• Challenge: Copy the listing word for word, starting at the line that contains "1315x924 pixels. How" and continuing through the end of the listing. Leave out the pictures.

◆ ◆ ◆ ◆

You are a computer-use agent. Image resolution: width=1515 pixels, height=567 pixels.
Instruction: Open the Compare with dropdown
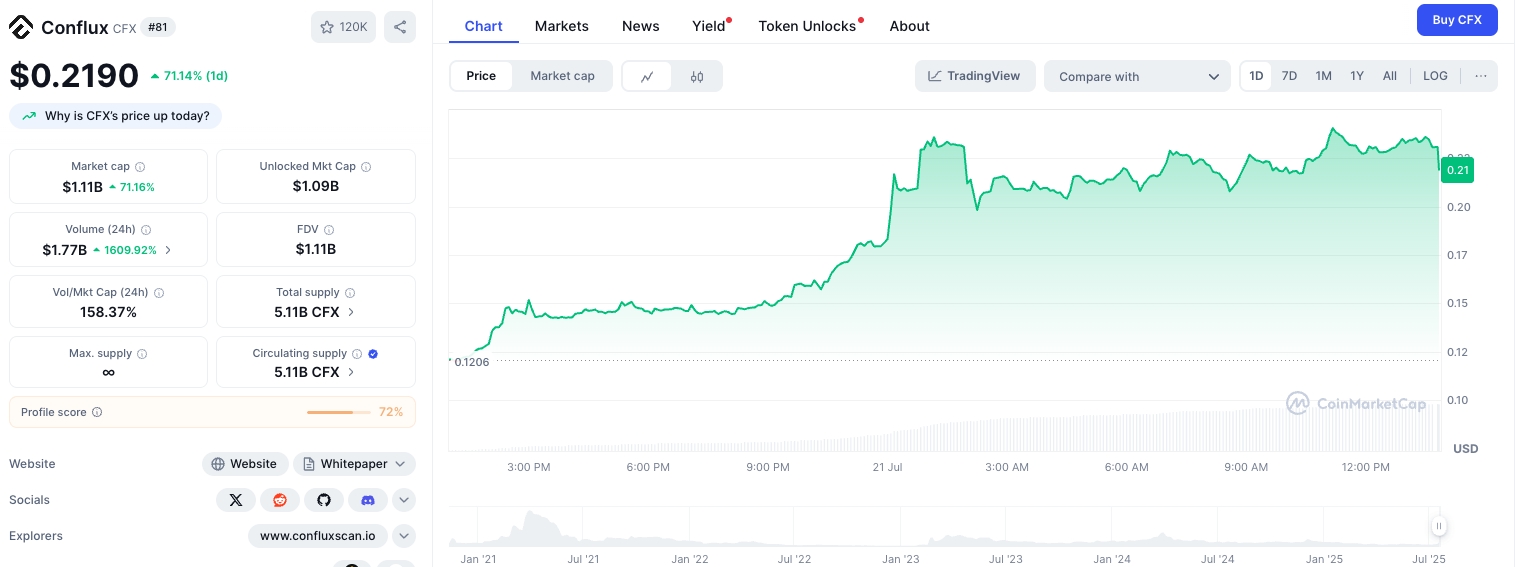pyautogui.click(x=1137, y=76)
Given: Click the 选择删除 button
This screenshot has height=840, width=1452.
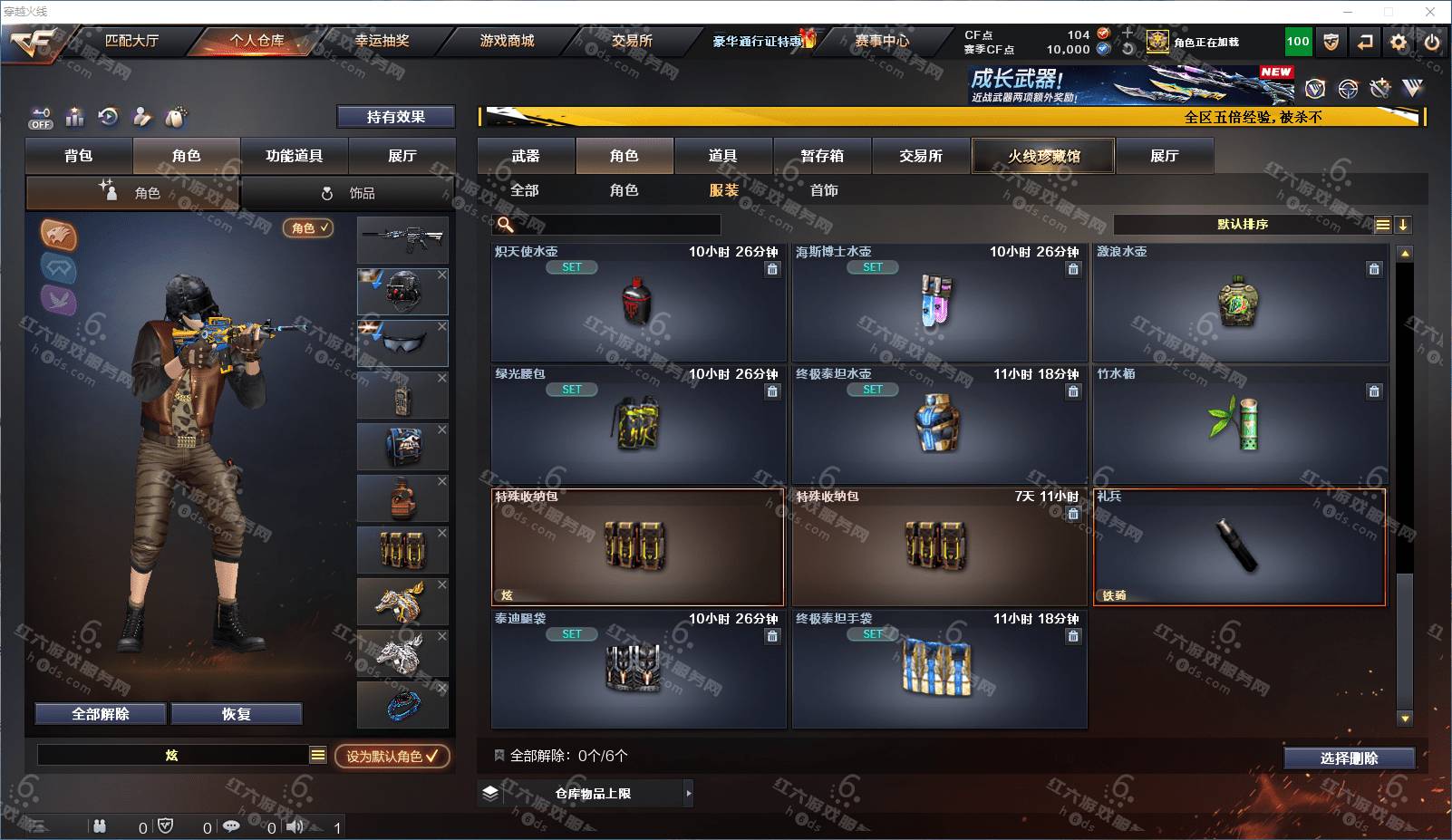Looking at the screenshot, I should (1350, 758).
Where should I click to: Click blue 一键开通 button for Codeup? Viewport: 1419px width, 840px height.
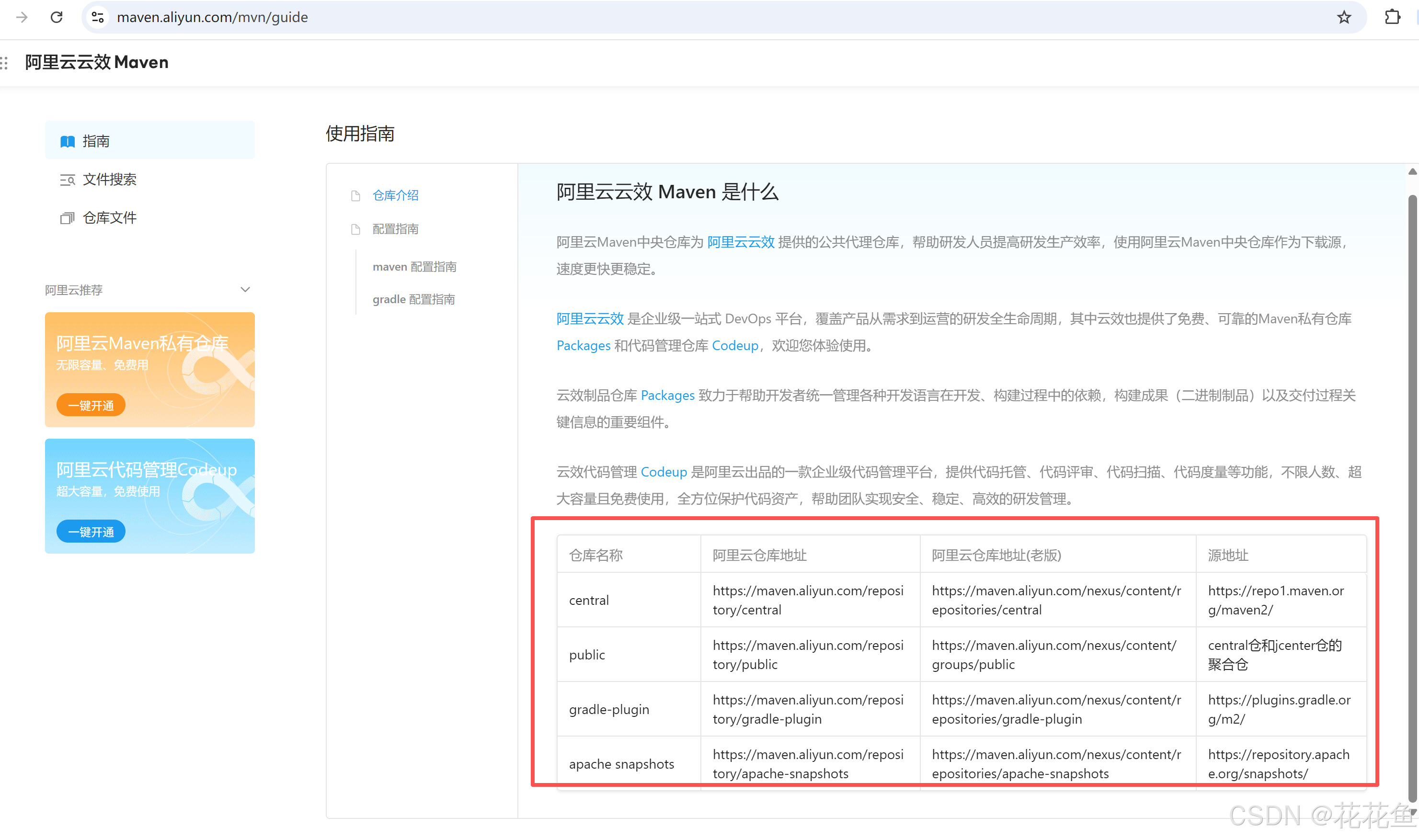91,532
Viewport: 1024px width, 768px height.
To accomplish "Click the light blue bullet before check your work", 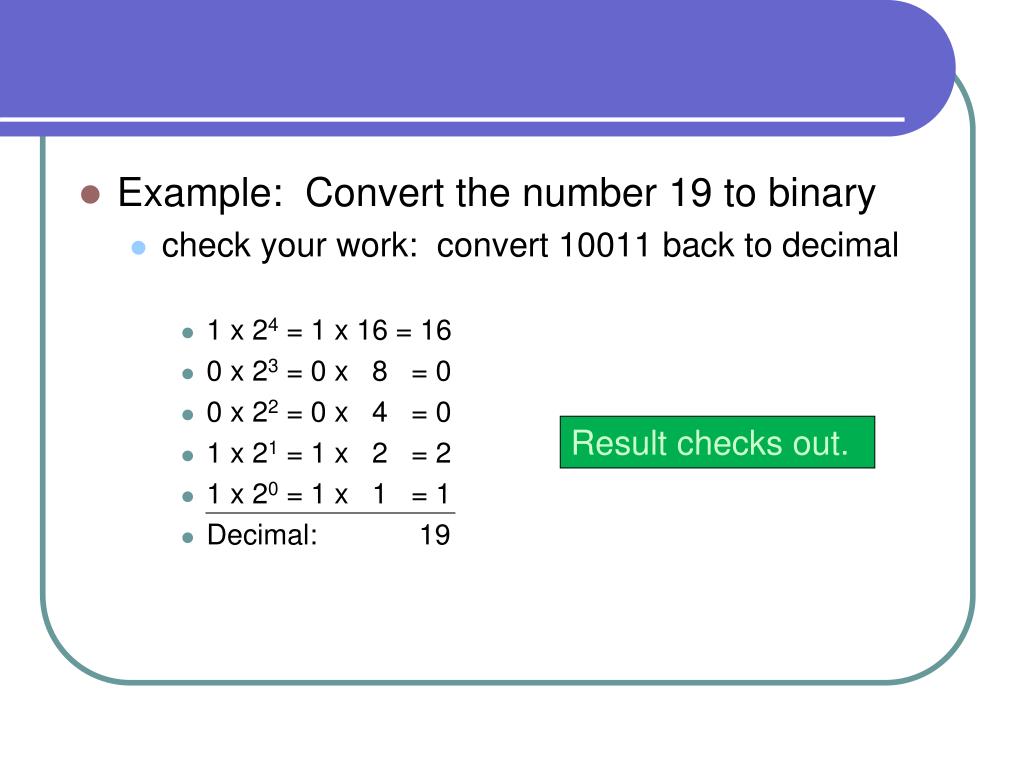I will (138, 248).
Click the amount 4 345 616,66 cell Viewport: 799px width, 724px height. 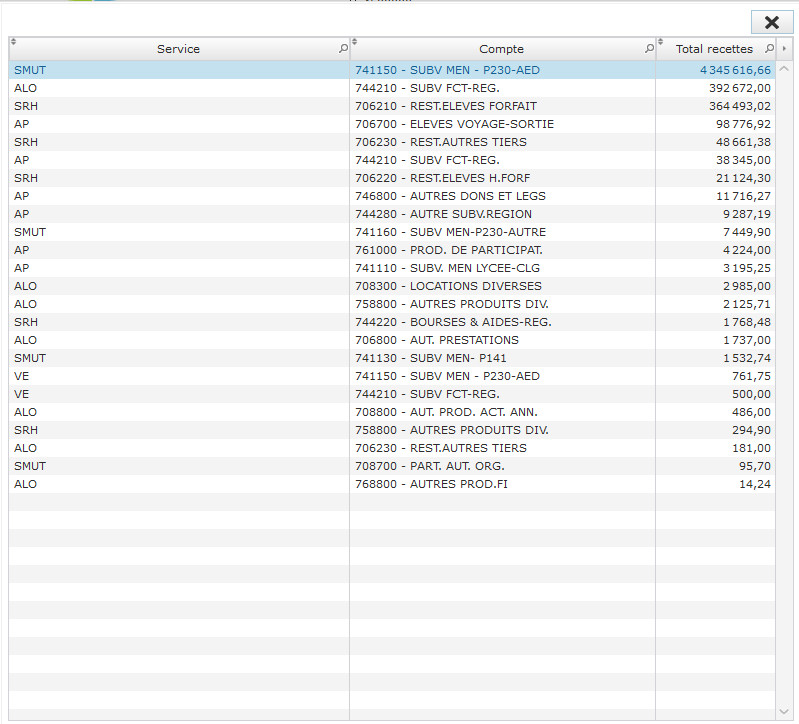pos(728,70)
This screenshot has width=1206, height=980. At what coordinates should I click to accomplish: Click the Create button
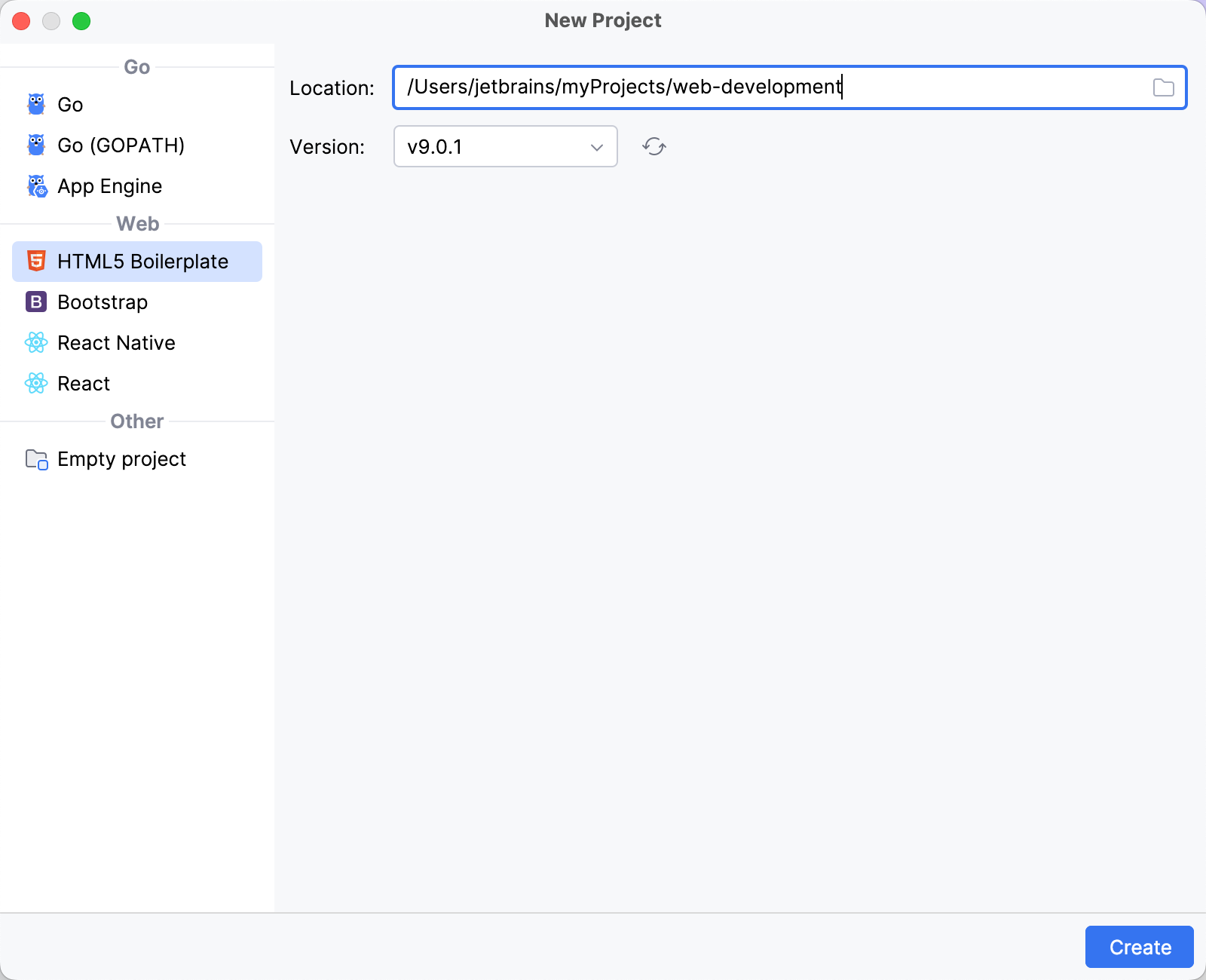point(1138,947)
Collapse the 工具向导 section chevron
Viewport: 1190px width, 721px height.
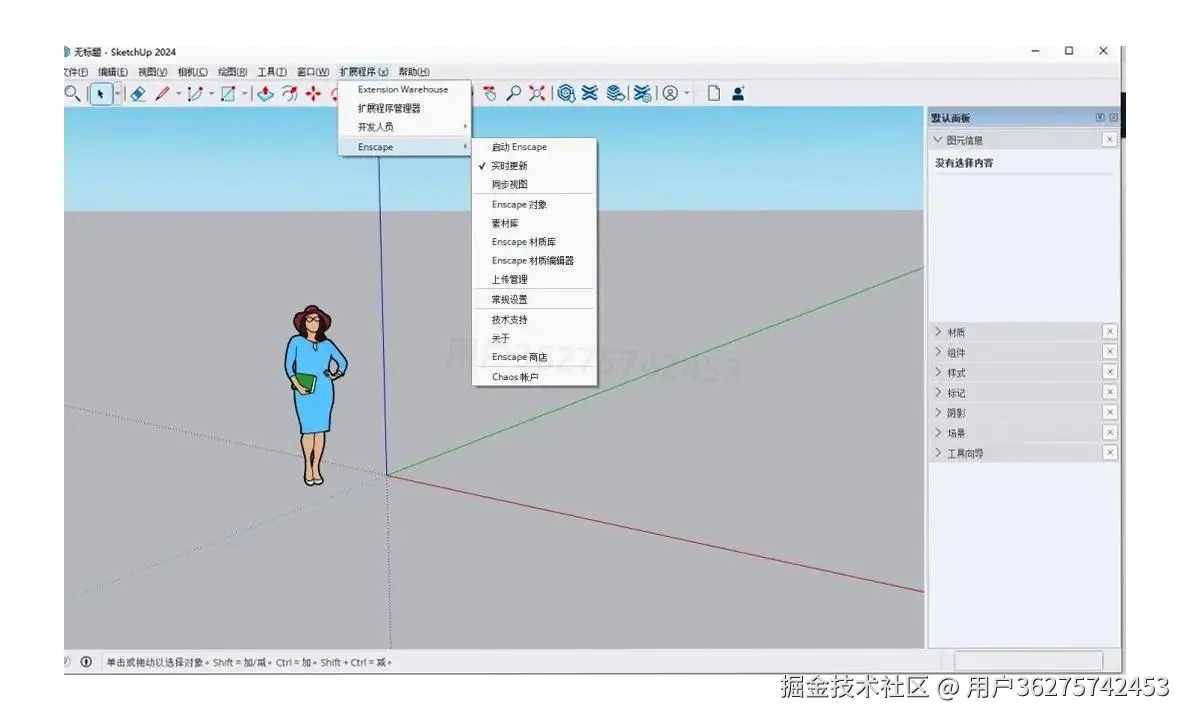(x=938, y=452)
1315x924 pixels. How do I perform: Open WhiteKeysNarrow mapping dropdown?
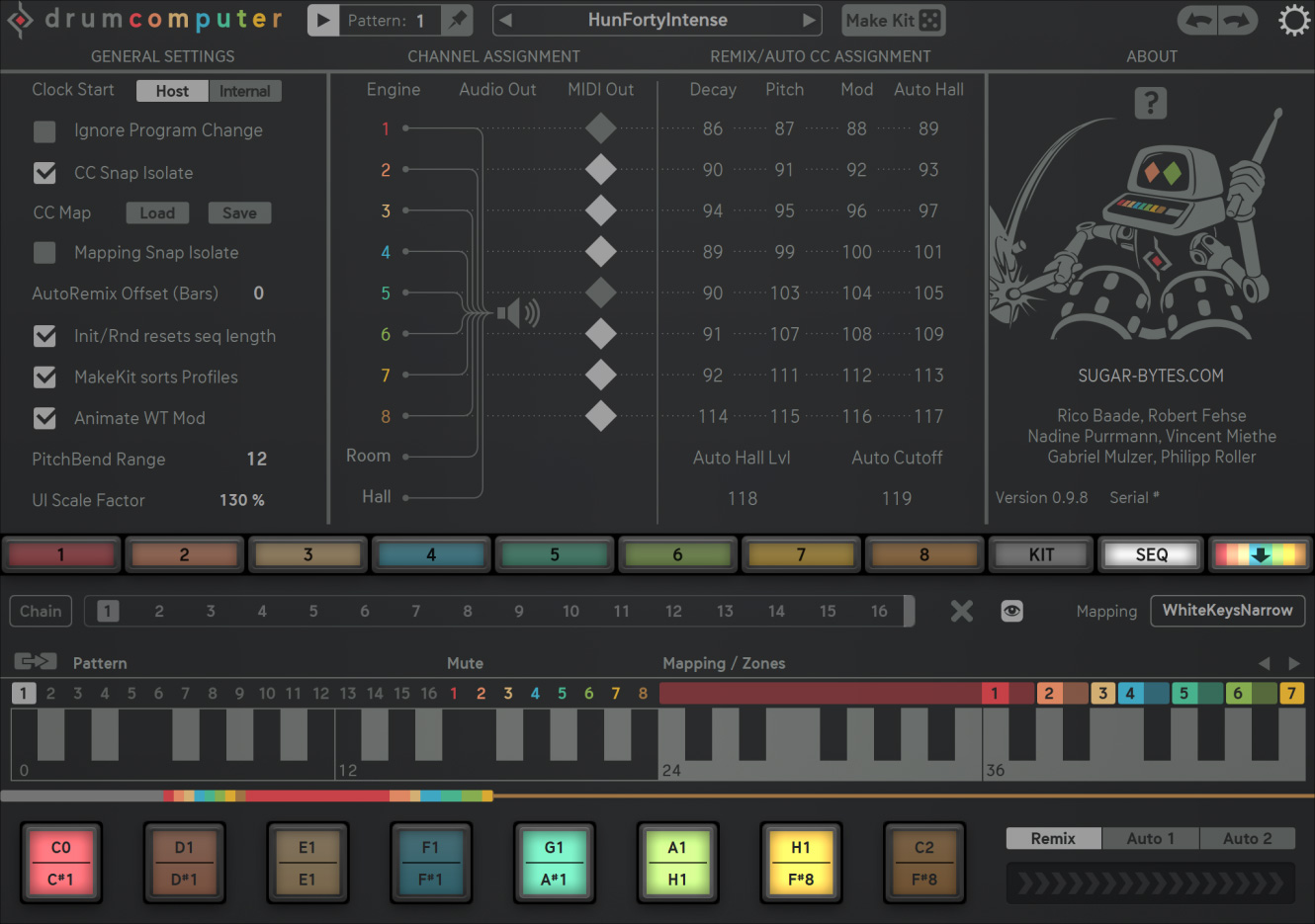coord(1227,611)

◆ ◆ ◆ ◆

• Solution below:
1315x924 pixels. How do I perform: Open WhiteKeysNarrow mapping dropdown?
coord(1227,611)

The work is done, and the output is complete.